Investors in Poland are looking for market opportunities and value-add assets. Companies are optimizing their portfolios by putting up for sale properties that do not fit their new investment strategies, says Walter Herz.
This year, interest in the Polish investment market is clearly lower than in the previous years. Poland and the Central and Eastern European regions are no exceptions in this respect. This is a global trend. Its scale in Poland is clearly illustrated by the drastic decline in the value of transaction volumes on the commercial real estate market recorded this year. The market is now dominated by smaller transactions, which have replaced large, individual purchases and portfolio acquisitions. The high cost of money eliminated most of the large players who based their investments on debt financing from the market.
Opportunistic investors and entities looking for value-add assets took the initiative. The largest players from the core segment are still waiting for the final stabilization of capitalization rates and valuations, and are just watching the market. There is a noticeable decline in the activity of entities from Western Europe, Asia and the US, who focused on their own markets.
According to Walter Herz analysts, local capital is gaining importance on the real estate market in Central and Eastern Europe. Smaller entities from Western Europe are also looking for an attractive opportunity to enter the Polish market. Private and family equities coming from smaller investors who would like to take advantage of the currently limited competition are also willing to invest in Poland. They focus on the main assets from the office, logistics and retail sectors with a maximum value of €50 million.
"Obtaining capital for real estate investments is currently not only very expensive but also quite challenging. Banks are extremely sceptical about financing real estate purchases, which gives an advantage and greater opportunities to investors who have funds. Opportunistic investors, bargain seekers and entities interested in value-added real estate are active on the market. Investors are also looking for opportunities to create joint ventures with capital coming from several entities", says Piotr Szymoński, Director at Walter Herz.
The market remains relatively stable. It is still facing the negative effects of the pandemic and Russian aggression against Ukraine, which have caused high inflation, and increased costs of materials, workmanship and investment financing. Asset valuations are still being adjusted to the changing economic conditions.
"Companies are optimizing their real estate portfolios and updating their strategies for the upcoming years. They adapt investment plans to changes taking place in the environment of global economic downturn. Among other things, properties that do not fit into the companies' new investment paths are put up for sale. Investors are primarily interested in projects that have the potential to increase their value, for example through reconstruction and function change or modernization and expansion", says Bartłomiej Zagrodnik, CEO of Walter Herz. "In the third quarter of this year, we could observe much higher investor activity than in the first half of the year. Many lower-value deals are currently being negotiated. Recently we represented, among others, a stock-listed developer selling a portfolio of 4 properties that did not fit the company's new investment plans, as well as an investor with projects that were too small in relation to the chosen strategy", says Zagrodnik.
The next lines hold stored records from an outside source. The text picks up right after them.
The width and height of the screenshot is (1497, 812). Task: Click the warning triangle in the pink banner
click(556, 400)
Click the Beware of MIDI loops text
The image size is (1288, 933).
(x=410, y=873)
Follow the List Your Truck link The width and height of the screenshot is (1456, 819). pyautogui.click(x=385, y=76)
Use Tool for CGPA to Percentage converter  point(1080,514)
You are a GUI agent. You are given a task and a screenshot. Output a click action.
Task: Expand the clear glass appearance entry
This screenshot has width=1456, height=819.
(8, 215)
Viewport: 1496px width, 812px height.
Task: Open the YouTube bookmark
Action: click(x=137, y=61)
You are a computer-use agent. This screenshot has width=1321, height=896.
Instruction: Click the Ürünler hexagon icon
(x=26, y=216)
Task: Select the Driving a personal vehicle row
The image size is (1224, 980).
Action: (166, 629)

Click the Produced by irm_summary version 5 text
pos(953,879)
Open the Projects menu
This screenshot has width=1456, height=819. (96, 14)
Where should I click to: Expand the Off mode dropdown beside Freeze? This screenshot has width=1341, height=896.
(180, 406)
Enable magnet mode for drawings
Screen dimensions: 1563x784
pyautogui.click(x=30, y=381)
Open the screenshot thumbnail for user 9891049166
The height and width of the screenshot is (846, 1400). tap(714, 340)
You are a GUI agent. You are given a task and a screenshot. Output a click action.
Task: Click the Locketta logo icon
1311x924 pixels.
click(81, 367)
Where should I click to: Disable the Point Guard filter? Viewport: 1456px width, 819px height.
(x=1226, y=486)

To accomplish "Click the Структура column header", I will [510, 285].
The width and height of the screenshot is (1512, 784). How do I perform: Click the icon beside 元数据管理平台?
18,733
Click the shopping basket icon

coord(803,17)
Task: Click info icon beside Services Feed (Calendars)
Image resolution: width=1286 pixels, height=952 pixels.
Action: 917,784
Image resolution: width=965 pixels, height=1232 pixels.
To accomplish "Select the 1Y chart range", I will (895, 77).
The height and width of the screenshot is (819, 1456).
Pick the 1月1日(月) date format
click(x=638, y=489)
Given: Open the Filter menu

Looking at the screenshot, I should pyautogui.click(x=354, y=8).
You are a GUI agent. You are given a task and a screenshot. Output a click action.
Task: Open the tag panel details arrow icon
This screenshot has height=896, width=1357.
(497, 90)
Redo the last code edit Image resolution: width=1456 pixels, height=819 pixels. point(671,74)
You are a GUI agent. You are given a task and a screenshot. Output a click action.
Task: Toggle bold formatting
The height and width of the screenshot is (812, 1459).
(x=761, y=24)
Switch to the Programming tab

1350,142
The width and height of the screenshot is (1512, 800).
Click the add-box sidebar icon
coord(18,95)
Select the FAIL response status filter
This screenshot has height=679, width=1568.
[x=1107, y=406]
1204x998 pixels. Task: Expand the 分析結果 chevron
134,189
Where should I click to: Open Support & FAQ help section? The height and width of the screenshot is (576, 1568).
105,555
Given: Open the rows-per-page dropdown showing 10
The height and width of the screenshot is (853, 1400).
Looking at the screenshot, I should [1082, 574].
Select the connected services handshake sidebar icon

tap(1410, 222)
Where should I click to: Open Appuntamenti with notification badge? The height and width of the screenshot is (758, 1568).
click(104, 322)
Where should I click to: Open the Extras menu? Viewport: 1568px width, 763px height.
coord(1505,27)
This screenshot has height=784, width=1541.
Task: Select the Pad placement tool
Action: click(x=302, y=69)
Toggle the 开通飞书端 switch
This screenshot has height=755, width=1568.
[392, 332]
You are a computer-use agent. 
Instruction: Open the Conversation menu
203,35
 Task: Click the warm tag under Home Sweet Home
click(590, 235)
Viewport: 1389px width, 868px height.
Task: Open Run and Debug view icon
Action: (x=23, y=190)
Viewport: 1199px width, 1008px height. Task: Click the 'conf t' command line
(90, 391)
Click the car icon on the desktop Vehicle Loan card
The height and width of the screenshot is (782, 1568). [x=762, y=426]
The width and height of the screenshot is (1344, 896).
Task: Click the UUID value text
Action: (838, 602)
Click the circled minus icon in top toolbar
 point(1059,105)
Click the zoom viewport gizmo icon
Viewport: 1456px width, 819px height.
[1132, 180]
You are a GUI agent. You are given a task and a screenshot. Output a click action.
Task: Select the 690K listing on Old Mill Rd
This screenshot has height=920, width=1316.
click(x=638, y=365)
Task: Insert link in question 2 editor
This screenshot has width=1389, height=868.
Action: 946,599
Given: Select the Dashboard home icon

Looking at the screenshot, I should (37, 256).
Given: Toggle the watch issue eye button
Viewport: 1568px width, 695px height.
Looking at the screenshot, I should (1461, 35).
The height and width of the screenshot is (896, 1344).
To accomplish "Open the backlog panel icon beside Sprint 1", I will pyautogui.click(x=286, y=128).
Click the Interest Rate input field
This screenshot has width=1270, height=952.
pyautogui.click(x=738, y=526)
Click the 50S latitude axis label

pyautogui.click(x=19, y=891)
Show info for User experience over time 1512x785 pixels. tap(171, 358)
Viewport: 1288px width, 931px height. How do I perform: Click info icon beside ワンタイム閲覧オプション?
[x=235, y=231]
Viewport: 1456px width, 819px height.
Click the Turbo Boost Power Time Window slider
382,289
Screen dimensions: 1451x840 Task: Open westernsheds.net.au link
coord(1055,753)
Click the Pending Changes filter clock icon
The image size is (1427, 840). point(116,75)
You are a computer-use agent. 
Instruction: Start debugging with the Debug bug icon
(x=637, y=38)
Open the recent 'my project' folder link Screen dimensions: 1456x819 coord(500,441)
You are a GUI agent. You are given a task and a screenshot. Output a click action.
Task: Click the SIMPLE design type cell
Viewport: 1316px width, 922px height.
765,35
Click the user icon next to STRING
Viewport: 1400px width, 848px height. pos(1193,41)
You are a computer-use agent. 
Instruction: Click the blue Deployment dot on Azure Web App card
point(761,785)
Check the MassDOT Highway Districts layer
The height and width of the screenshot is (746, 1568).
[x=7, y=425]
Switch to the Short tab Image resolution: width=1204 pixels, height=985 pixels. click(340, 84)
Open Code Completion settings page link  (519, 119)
Bartłomiej Zagrodnik points out that more attractive assets may appear on the market next year when bonds issued by developers and some investment loans mature.
It is obvious that this year investors have shifted their interest from offices to the currently more developing sectors, such as housing and warehouses. This is evidenced by the structure of the transaction volume registered in Poland in the first half of this year when purchases in the logistics sector dominated. The most interesting assets in this segment are currently real estate with value not exceeding €100 million. Mainly city warehouses and attractively located, large-scale logistics facilities.
The motivation to invest in the residential sector in Poland is the recently introduced legislative changes. The amendment to the Special Housing Act may expand the offer of land with housing potential to include degraded areas developed with older retail and office buildings. This creates opportunities to purchase land with commercial buildings and transform the investment into residential use after the modernization or demolition of the existing properties.
In the retail sector, investors are mainly interested in smaller projects, retail parks and shopping centres.
Walter Herz analysts indicate that activity in the investment transaction market is likely to increase in the second half of next year at the earliest, provided that inflation declines, which would enable a reduction in interest rates in the eurozone. Our investment market depends on foreign capital, which so far largely came from Western Europe.